Despite the harrowing ordeal she endured, Bessie Coleman’s passion for flight remained unyielding. In 1925, she courageously returned to the skies, resuming her daring aerial performances with a fervor undimmed by adversity. Through her relentless dedication, she amassed the funds needed to realize her dream of aircraft ownership, acquiring a Jenny – JN-4 with an OX-5 engine—a tangible symbol of her perseverance and determination.

Her triumphant return to her hometown of Texas, however, was marred by the specter of segregation. Confronted with the indignity of separate entrances for African Americans and white attendees, Coleman steadfastly refused to compromise her principles. In a bold stand against discrimination, she demanded unity, insisting that there be only one entrance for all spectators. Though concessions were made regarding seating arrangements, her unwavering stance resonated far beyond the confines of the stadium, cementing her reputation as a beacon of courage and integrity.

Tragically, on April 30, 1926, fate dealt a cruel blow as Coleman embarked on what would be her final flight.
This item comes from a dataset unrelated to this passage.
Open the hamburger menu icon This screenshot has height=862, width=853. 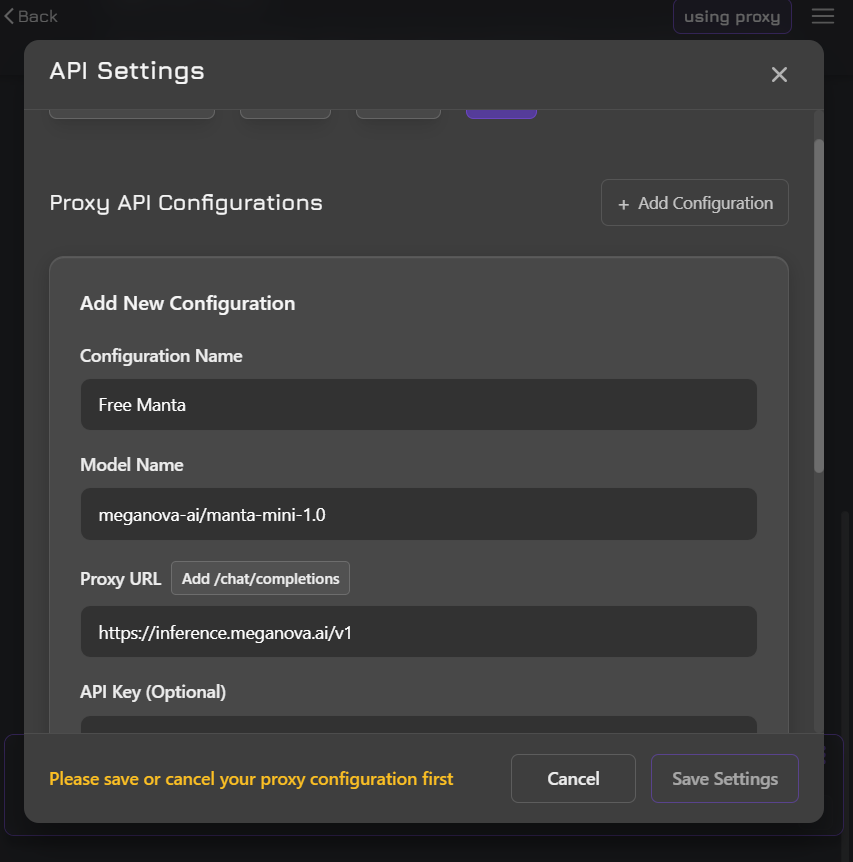click(822, 16)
Accompanied by mechanic William Wills, the ill-fated journey took a catastrophic turn when a loose wrench became lodged in the aircraft’s engine, robbing them of control. As the plane plummeted from the sky, Coleman, unsecured by a seatbelt, was ejected from the open cockpit, her life cut short in a devastating moment of airborne tragedy. Wills, too, perished in the crash, leaving behind a somber legacy of loss and grief.

The news of Coleman’s untimely demise reverberated around the globe, leaving an indelible mark on the hearts of thousands who had been touched by her courage and resilience. In a poignant tribute to her memory, renowned activist Ida B. Wells-Barnett delivered a heartfelt eulogy at her funeral in Chicago, honoring Coleman’s pioneering spirit and unwavering commitment to equality.

Though her time on this earth was tragically brief, Coleman’s legacy endures as a testament to the power of perseverance and the indomitable human spirit. In the years following her passing, numerous aviation organizations emerged in her honor, ensuring that her name would be forever etched in the annals of history. From the establishment of the Bessie Coleman Aero Club by William Powell in the 1930s to the formation of the Bessie Coleman Aviators in Chicago in 1977, her influence continues to resonate within the aviation community and beyond.

In recognition of her groundbreaking achievements, Coleman’s legacy has been immortalized in various tributes, including the issuance of the “Bessie Coleman Stamp” in 1995 and her inclusion in the U.S. Mint’s American Women Quarters™ Program in 2023. As aircraft soar overhead in annual tributes and her image graces currency, Bessie Coleman’s remarkable journey serves as an enduring source of inspiration for generations to come, a testament to the transformative power of courage, perseverance, and unwavering resolve.